With the obvious need to address the offensive line in the offseason, how does this upcoming draft look in regards to depth at the position? Joe, Chicago
From the looks of it now, there aren’t expected to be a lot of top of the draft blockers available. It’s not a great year for offensive linemen. There are a number of prospects who could go late first round or in the second round however. If the Bears keep winning, they could be in position to take an offensive lineman in that range.
Does every team have assistants or scouts who prepare specifically and only for their divisional opponents all year round? I think they should considering that divisional games in essence count twice as much as the other games on a team’s schedule. Clark, Palo Alto, Calif.

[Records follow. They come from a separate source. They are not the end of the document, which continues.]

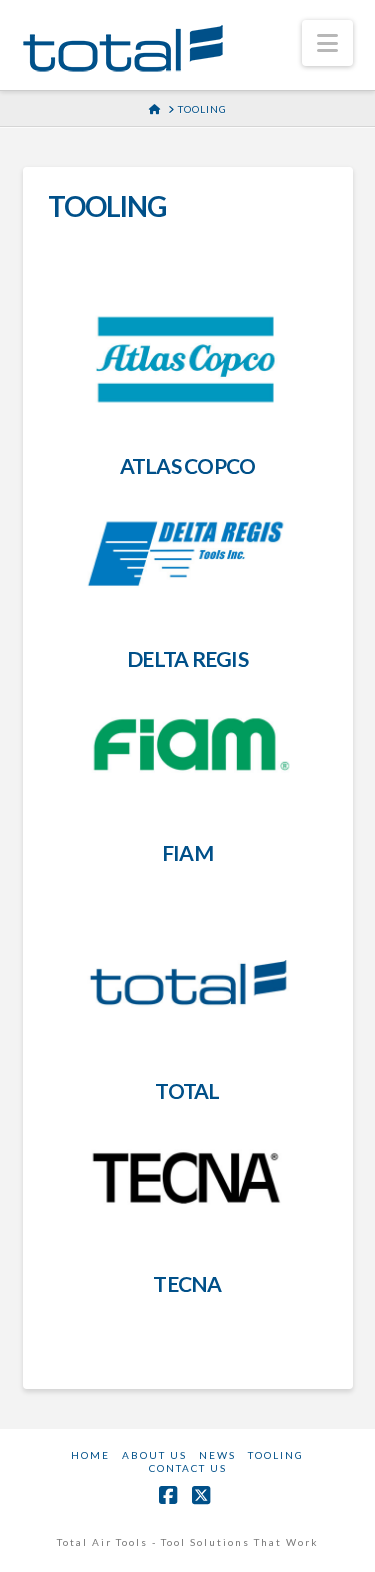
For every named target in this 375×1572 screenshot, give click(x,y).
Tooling (276, 1455)
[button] (327, 43)
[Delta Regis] (187, 553)
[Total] (187, 985)
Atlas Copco (188, 465)
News (217, 1455)
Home (90, 1455)
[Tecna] (187, 1178)
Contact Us (188, 1468)
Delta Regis (187, 658)
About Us (154, 1455)
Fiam (187, 852)
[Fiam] (187, 746)
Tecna (187, 1283)
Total (187, 1090)
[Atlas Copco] (187, 360)
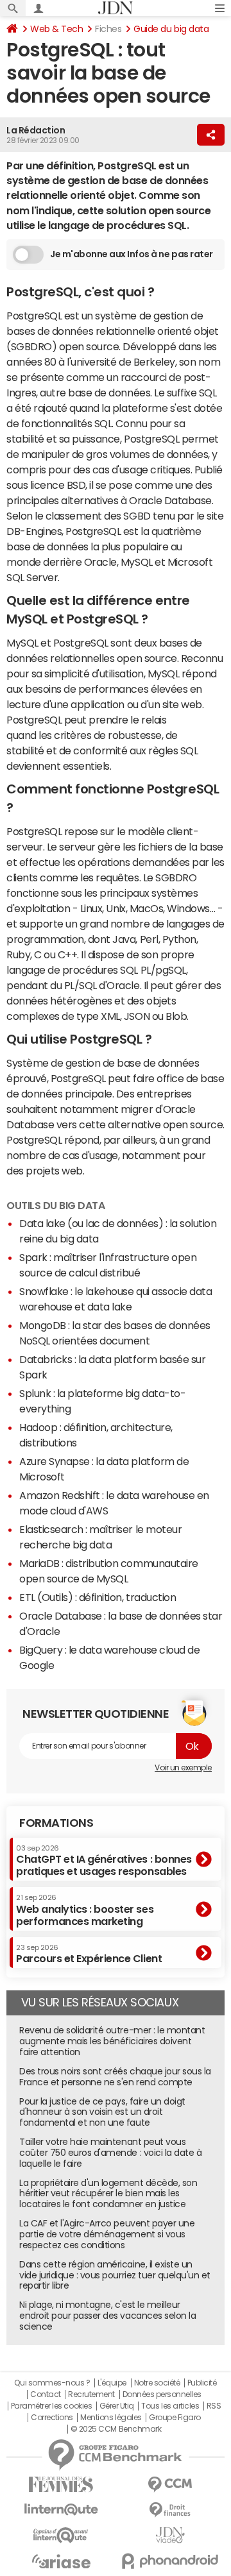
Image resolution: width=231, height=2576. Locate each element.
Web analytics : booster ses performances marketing (84, 1910)
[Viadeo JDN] (170, 2535)
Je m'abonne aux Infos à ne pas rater (131, 254)
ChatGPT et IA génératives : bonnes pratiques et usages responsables (104, 1860)
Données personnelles (162, 2394)
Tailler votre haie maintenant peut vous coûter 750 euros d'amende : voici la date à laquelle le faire (110, 2152)
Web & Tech (56, 28)
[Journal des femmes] (61, 2485)
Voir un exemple (183, 1768)
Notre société (157, 2383)
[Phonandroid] (170, 2561)
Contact (45, 2394)
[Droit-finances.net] (170, 2510)
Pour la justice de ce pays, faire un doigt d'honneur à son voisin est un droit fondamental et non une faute (102, 2112)
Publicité (202, 2383)
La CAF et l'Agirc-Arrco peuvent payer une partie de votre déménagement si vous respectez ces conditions (106, 2234)
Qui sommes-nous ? (52, 2383)
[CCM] (170, 2485)
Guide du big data (171, 28)
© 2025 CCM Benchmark (116, 2429)
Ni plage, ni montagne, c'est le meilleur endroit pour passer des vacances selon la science (107, 2315)
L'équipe (112, 2383)
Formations (56, 1823)
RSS (214, 2406)
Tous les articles (170, 2406)
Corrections (52, 2417)
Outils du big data (55, 1205)
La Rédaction (35, 130)
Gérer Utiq (116, 2406)
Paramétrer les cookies (51, 2406)
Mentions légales (110, 2417)
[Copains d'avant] (61, 2535)
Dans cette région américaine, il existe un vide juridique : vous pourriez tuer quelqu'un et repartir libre (114, 2275)
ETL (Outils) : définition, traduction (97, 1597)
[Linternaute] (61, 2510)
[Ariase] (61, 2561)
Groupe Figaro (175, 2417)
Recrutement (91, 2394)
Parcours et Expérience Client (89, 1953)
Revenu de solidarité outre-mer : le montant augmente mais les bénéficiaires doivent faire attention (112, 2041)
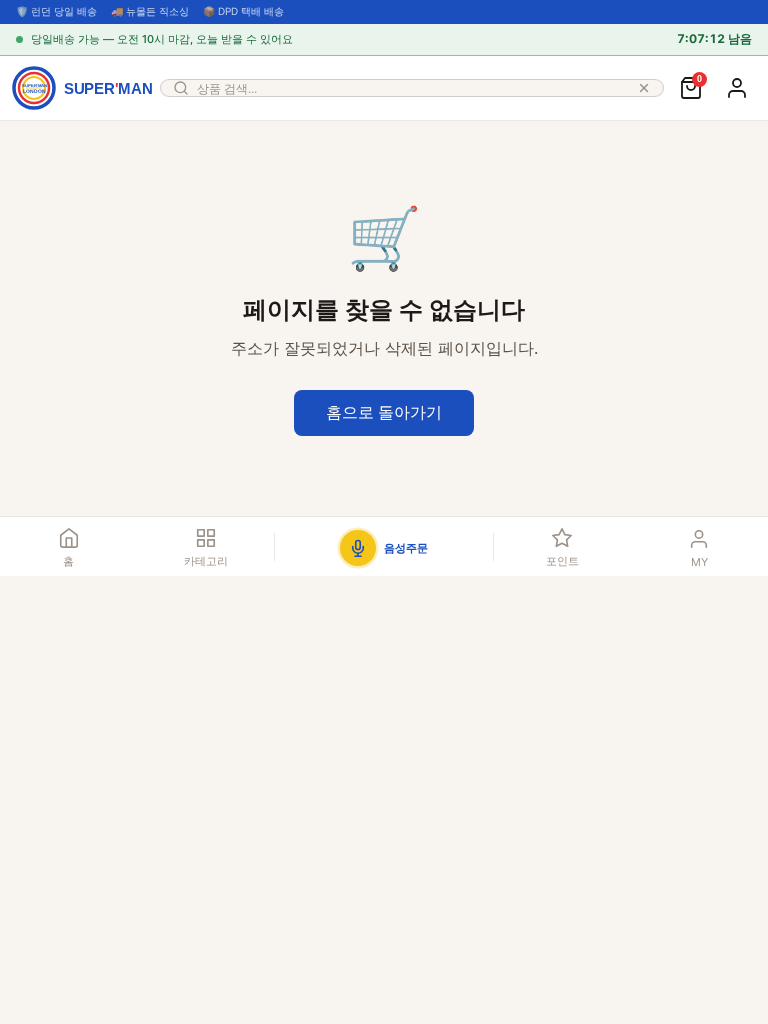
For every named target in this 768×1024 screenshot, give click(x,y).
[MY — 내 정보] (737, 88)
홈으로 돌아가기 (384, 412)
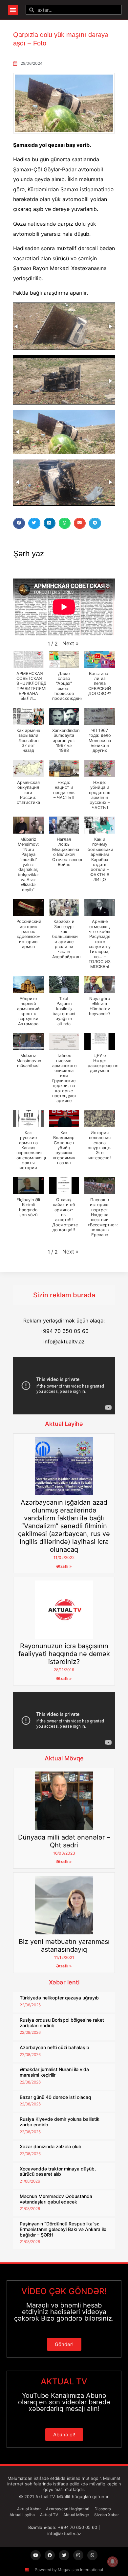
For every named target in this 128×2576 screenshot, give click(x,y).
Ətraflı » (64, 1566)
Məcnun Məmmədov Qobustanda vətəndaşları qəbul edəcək (56, 2198)
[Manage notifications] (112, 2561)
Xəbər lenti (64, 1982)
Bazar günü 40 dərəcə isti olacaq (55, 2097)
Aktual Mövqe (64, 1758)
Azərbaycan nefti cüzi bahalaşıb (54, 2047)
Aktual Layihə (64, 1423)
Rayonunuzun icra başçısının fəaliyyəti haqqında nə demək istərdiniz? (64, 1654)
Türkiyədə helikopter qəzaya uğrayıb (59, 1997)
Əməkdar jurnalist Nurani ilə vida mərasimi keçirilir (54, 2072)
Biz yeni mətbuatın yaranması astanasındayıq (64, 1945)
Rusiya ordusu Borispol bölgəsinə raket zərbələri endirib (62, 2022)
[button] (13, 10)
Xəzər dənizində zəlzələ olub (50, 2146)
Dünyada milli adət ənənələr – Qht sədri (64, 1841)
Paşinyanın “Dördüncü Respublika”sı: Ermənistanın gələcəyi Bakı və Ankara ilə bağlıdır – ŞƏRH (63, 2229)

It varies from team to team. Typically, one pro scout is assigned each team, and he stays with that team all year. Sometimes, it’s broken up by division. That scout will often be responsible for “advancing” an opponent, as well as writing up every player on that team’s roster for free agency purposes. In the case of the Bears, two of their pro scouts take 11 teams and a third scout takes 10. That scout is assigned the NFC North division.
See? I bet you learned something today. I know I did.
One thing’s for certain, the Bears are going up against their toughest opponent of the year thus far. Despite all of the focus on the new and improved Michael Vick, the Eagles have a scary defense, solid special teams and several offensive weapons. Plus the Eagles will get fed by Mrs. Vick the night before the game. Even so Chet Coppock is advising his readers to give the points and take the Bears. Since Chet’s wearing the same fur coat he’s worn since 1978, you should take that for what it’s worth.